Deposition of CAP/Antioxidants Systems on Silica Particles Using the Supercritical Antisolvent Process

Abstract

Supercritical carbon dioxide has been used to deposit co-precipitates of natural antioxidants with a polymer onto silica microparticles. The supercritical antisolvent process (SAS) was carried out with the antioxidants by introducing the silica microparticles into the precipitator vessel. Two different configurations were employed to pump the solution. In one configuration, the antioxidant and the polymer were dissolved and injected together through a nozzle. In the second configuration, the antioxidant and the polymer were dissolved in different solutions and sprayed through different nozzles. The use of operating conditions significantly above the critical point (180 bar and 323 K) led to the formation of composites made up of co-precipitates and silica. Delivery profiles showed that the presence of the polymer and the silica delayed release of the antioxidant into gastric media, thus protecting it and allowing its full delivery to the intestinal fluids to improve the effectiveness of the antioxidant.

1. Introduction

The development of new scientific techniques to improve aspects of life in an environmentally friendly way is demanded by society in general and is a principle that is addressed by the scientific community. In recent years, the use of CO₂ under supercritical conditions (i.e., above 304.1 K and 73.8 bar) has been considered as a green and environmentally friendly evolution when compared to more conventional methods [1,2]. The effectiveness of this approach in processes involving extraction [3,4], micronization [5,6], encapsulation [7,8] or impregnation [9,10], while removing or reducing the use of organic solvents that were widely used decades ago in industry, represents a great advance in meeting the current demands of society.

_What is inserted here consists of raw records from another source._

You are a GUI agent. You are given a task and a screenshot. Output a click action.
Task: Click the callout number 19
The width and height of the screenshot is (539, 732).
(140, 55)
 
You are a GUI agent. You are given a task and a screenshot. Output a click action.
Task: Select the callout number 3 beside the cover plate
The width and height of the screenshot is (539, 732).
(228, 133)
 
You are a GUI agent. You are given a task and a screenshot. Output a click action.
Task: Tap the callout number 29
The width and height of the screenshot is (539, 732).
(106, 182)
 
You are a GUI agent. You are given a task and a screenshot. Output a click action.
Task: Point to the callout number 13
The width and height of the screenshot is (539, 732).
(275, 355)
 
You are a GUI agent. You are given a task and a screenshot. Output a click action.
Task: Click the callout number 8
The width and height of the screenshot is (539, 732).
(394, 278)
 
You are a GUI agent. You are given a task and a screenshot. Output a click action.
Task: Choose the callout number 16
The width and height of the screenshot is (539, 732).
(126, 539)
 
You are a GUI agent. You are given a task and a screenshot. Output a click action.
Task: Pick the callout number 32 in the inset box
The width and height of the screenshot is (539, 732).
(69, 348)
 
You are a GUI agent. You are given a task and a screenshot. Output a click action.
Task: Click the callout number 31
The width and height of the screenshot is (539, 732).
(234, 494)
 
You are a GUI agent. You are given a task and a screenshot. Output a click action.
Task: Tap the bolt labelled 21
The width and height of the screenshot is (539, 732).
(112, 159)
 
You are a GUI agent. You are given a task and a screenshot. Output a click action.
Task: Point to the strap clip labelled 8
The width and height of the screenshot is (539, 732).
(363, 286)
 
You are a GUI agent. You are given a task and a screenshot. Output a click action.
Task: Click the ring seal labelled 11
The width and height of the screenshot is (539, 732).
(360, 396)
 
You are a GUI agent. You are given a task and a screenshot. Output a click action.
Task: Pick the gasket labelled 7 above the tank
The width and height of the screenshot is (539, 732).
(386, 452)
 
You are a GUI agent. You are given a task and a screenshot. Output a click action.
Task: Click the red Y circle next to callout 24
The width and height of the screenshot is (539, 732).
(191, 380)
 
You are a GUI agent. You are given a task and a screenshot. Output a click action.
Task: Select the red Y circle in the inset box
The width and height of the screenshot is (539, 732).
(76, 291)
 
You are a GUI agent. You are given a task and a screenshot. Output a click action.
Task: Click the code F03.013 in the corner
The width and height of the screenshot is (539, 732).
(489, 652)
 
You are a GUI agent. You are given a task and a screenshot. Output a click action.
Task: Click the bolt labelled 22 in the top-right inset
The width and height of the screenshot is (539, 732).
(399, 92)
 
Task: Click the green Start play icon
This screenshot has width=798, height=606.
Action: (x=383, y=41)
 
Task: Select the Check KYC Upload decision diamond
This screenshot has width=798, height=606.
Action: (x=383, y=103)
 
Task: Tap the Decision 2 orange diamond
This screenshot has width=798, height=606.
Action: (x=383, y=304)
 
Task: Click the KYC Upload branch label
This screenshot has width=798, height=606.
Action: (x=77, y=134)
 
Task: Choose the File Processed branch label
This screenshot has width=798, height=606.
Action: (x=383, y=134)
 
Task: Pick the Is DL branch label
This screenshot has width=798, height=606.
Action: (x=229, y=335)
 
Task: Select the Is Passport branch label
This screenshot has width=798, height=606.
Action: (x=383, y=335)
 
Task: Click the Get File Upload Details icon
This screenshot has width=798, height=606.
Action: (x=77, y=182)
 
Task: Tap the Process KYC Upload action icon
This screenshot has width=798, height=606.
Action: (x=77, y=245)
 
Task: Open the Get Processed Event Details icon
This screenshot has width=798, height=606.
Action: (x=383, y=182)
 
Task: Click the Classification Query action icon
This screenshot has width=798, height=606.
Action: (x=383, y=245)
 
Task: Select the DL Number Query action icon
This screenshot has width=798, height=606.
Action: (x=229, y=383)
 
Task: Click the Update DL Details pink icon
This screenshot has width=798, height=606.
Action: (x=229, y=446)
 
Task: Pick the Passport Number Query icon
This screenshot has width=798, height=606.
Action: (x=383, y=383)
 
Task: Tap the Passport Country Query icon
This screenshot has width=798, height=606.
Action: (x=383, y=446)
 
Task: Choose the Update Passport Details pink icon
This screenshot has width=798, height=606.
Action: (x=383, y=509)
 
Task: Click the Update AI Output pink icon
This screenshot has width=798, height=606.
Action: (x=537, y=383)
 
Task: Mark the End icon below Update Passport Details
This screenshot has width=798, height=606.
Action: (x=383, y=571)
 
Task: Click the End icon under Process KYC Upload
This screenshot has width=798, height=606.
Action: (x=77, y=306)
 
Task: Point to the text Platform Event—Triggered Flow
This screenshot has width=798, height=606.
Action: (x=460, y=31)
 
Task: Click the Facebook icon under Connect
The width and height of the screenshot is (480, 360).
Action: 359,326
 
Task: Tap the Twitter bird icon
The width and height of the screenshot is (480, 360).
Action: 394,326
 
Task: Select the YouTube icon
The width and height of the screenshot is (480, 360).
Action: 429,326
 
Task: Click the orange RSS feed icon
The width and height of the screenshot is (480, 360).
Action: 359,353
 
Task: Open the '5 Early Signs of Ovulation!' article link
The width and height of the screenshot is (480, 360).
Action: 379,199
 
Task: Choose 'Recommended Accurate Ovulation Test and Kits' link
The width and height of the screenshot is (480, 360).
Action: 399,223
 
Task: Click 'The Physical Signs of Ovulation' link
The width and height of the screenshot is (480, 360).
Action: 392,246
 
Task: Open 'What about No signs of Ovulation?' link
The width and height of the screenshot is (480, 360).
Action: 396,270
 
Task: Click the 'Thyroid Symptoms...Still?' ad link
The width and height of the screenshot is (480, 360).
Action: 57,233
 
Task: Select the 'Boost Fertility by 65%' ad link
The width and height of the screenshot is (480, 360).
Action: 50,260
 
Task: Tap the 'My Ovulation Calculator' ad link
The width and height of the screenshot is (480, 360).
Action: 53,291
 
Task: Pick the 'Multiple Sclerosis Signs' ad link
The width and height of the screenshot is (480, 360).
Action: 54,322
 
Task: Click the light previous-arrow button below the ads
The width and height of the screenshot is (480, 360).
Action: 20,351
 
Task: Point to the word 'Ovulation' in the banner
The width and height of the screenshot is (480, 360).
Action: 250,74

In accordance with the above principles, the supercritical antisolvent process (SAS) exploits the ability to precipitate compounds that are not soluble in supercritical CO₂. A solution of an active substance is sprayed through a nozzle into a precipitator that contains CO₂ under supercritical conditions. Once the substances are in contact, scCO₂ diffuses into the organic solvent, thus leading to supersaturation of the solution, which in turn results in precipitation of the active substance. A large number of authors have used this method [11,12] to micronize or encapsulate various substances.

In the work described here, the matrix selected to deposit the antioxidants as precipitates was mesoporous SB-300 silica, mainly due to its large specific surface area and high porosity [13]. Some authors have already studied supercritical impregnation onto porous matrixes such as activated carbon, carbon-sulfur composites [14], silica MCM-41 with nanometallic (Ru, Rh, Pd) and bimetallic (Ru-Rh, Ru-Pd, Rh-Pd) deposition [15] or cobalt oxide nanoparticles [16] on MCM-41, Pd nanoparticles into mesoporous silica SBA-15 [17], or Ru nanoparticles onto SiO₂ SBA-15 [18]. In the study described here, the aim was to examine the supercritical deposition of a natural antioxidant and to carry out an in-depth study into the effects of different SAS configurations.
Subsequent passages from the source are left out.